Structural engineering in pre-functionalized, imine-based covalent organic framework via anchoring active Ru(II)-complex for visible-light triggered and aerobic cross-coupling of α-amino esters with indoles

Synopsis: Anchoring active homogeneous complex over N-functionalized imine-based 2D COF leads to devise band-gap engineered Ru-COF that acts as visible light mediated photocatalyst for atom-economic α-arylation of glycine derivative with indoles under aerobic condition with high reusability and wide substrate scope. • Anchoring of homogeneous Ru(II)-complex over N-functionalized 2D COF leads devising Ru-COF. • Ru-COF acts as photocatalyst in direct α-arylation of glycine derivative with indole for rapid access to indolylglycine. • Post-modified COF works under visible-light, using O 2 , and shows superior activity to Ru(Bpy) 3 Cl 2 . • High recyclability of catalyst, wide substrate scope, and atom-economic C(sp 3 )–H activation is realized. • Experimental and computational results reveal band-gap modulation in Ru-COF, and validates SET governed pathway. Site-specific functionalization of sp 3 C H bonds adjacent to a nitrogen atom is one of the unexplored heterogeneous transformations.
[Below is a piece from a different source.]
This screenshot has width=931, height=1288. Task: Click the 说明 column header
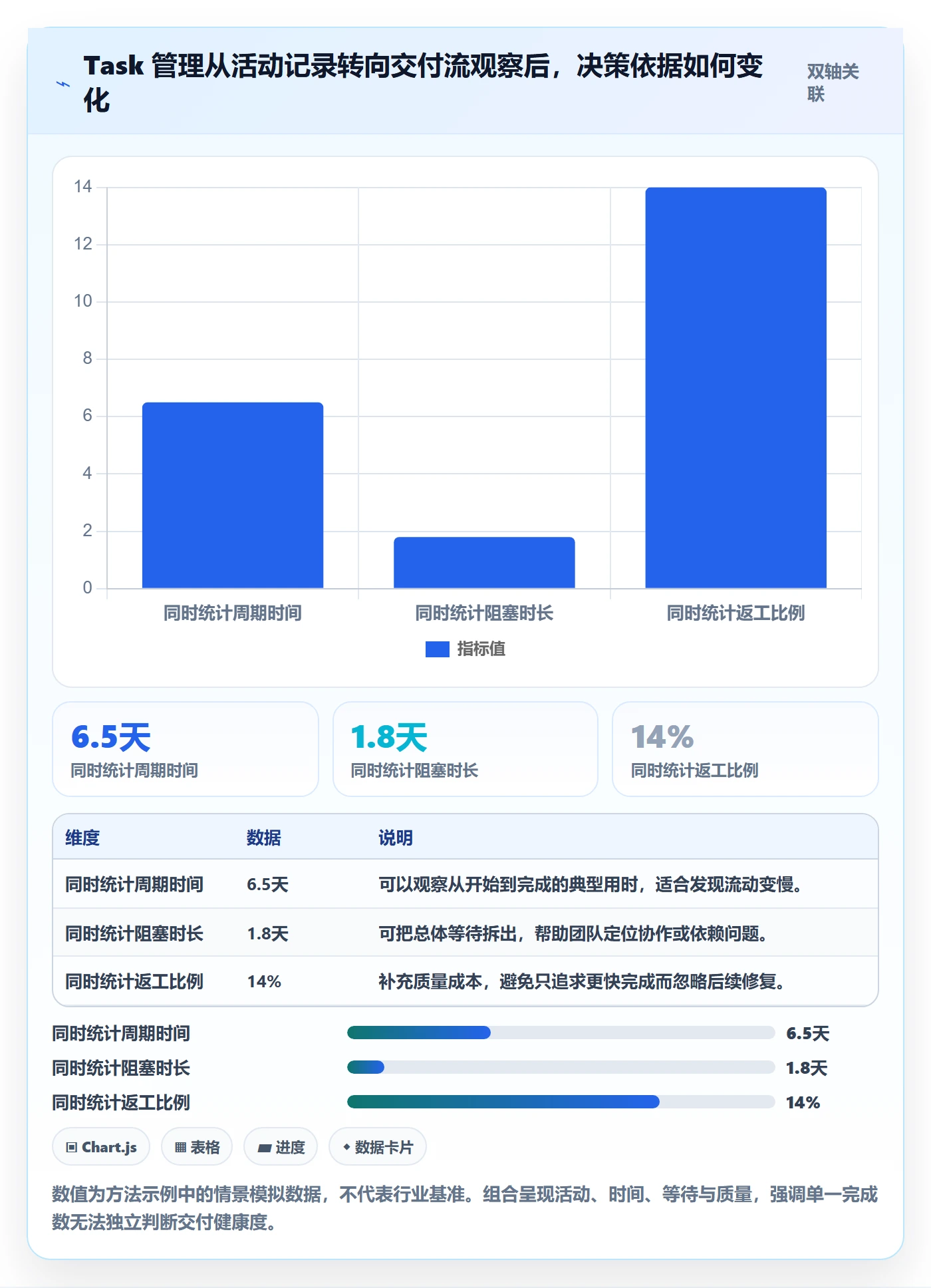point(396,838)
Aiming at α-arylation of glycine derivative for rapid access to indolylglycines without the aid of bases, a chemically robust and two-dimensional COF is prepared. Integration of [2,2′]bipyridyl (Bpy) unit benefits active homogeneous complex Ru(Bpy) 2 2+ to anchor over the framework backbone to devise Ru-COF that acts as unprecedented visible light photocatalyst towards cross-dehydrogenative coupling of secondary amines with indoles in excellent yield at room temperature, under aerobic condition. Ru-COF shows admirable reusability and superior activity to that of Ru(Bpy) 3 Cl 2 , while substrate variation studies delineate wide ranges of functional group tolerance. To the best of Ru-COF, atom-economic C H functionalization is realized as iminium ion is in situ generated. The photocatalytic route is detailed from astute modulation of optical band-gap in light of density-functional theory studies and experimental results, which validates single-electron-transfer pathway.